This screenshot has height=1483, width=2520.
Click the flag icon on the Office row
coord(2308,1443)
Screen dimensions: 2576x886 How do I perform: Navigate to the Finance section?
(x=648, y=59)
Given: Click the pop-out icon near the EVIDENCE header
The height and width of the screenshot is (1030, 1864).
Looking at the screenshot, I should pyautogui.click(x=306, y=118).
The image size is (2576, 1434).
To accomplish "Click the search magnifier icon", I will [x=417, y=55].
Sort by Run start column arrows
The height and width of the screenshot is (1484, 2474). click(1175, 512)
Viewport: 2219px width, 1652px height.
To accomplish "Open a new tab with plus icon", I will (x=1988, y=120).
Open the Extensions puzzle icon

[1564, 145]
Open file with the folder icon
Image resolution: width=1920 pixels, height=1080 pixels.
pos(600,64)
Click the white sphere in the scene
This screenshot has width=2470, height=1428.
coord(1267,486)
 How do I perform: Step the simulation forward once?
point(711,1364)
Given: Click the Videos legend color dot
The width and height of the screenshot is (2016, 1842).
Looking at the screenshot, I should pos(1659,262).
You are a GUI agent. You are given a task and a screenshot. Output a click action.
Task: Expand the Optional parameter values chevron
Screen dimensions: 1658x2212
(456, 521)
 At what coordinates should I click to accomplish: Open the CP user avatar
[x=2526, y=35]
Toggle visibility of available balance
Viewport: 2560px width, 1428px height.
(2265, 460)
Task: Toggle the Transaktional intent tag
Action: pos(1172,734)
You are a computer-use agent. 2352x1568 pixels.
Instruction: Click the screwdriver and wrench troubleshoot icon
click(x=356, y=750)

● ASSIGNED TASK
Count the lines of the data that hold the word "will". Report the count and nothing more.

● REPLY
2